**THE DATA**
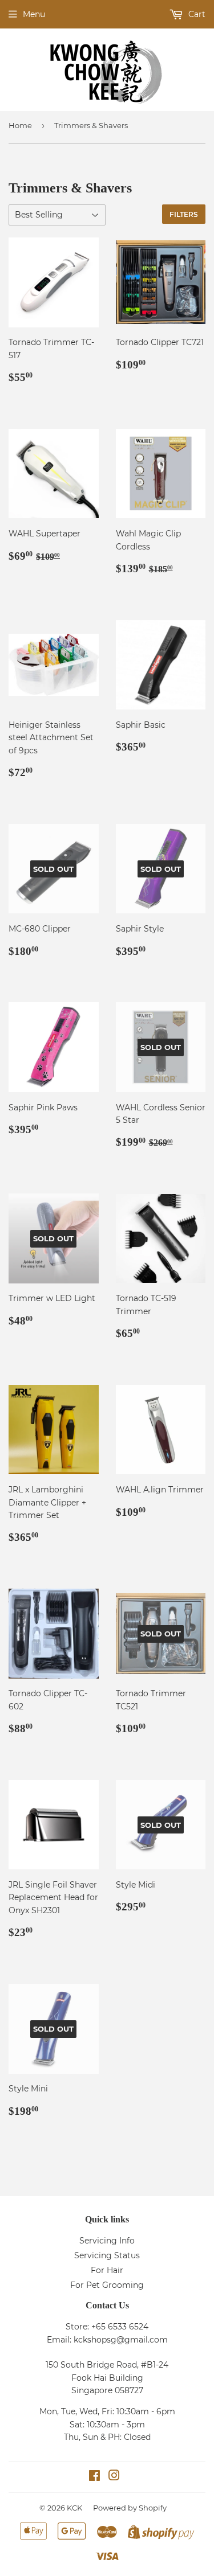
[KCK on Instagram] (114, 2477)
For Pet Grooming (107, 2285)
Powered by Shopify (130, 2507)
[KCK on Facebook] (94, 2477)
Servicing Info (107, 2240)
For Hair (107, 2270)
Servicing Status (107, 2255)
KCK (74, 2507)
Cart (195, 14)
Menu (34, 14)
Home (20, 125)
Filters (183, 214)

**TASK ITEM**
Please restate all of the listing above word for word, with no pictures.

**TASK RESPONSE**
[KCK on Instagram] (114, 2477)
For Pet Grooming (107, 2285)
Powered by Shopify (130, 2507)
[KCK on Facebook] (94, 2477)
Servicing Info (107, 2240)
For Hair (107, 2270)
Servicing Status (107, 2255)
KCK (74, 2507)
Cart (195, 14)
Menu (34, 14)
Home (20, 125)
Filters (183, 214)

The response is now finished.